### EXERCISE INSTRUCTIONS
Reproduce word for word the lines of the listing, starting at the line that contains "[Instagram] (939, 80)" and continuing through the final line of the listing.

### ENTRIES PROVIDED
= = = =

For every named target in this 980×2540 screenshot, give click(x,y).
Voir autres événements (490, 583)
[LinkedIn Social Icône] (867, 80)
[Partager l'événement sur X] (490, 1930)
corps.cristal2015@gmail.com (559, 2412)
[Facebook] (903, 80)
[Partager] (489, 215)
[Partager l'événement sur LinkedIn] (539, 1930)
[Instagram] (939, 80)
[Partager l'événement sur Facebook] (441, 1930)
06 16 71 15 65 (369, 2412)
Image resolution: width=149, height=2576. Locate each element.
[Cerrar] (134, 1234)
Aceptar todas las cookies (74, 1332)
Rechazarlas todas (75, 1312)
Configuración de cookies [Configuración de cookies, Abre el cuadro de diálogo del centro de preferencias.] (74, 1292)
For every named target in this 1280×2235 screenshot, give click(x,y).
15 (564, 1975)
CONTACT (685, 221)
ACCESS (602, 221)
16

= = = =

### RESULT BELOW
[Instagram] (939, 80)
[Partager l'événement sur Facebook] (441, 1930)
06 16 71 15 65 (369, 2412)
Image resolution: width=149, height=2576. Locate each element.
[Cerrar] (134, 1234)
Aceptar todas las cookies (74, 1332)
Rechazarlas todas (75, 1312)
Configuración de cookies [Configuración de cookies, Abre el cuadro de diálogo del centro de preferencias.] (74, 1292)
For every named target in this 1280×2235 screenshot, give click(x,y).
15 (564, 1975)
CONTACT (685, 221)
ACCESS (602, 221)
16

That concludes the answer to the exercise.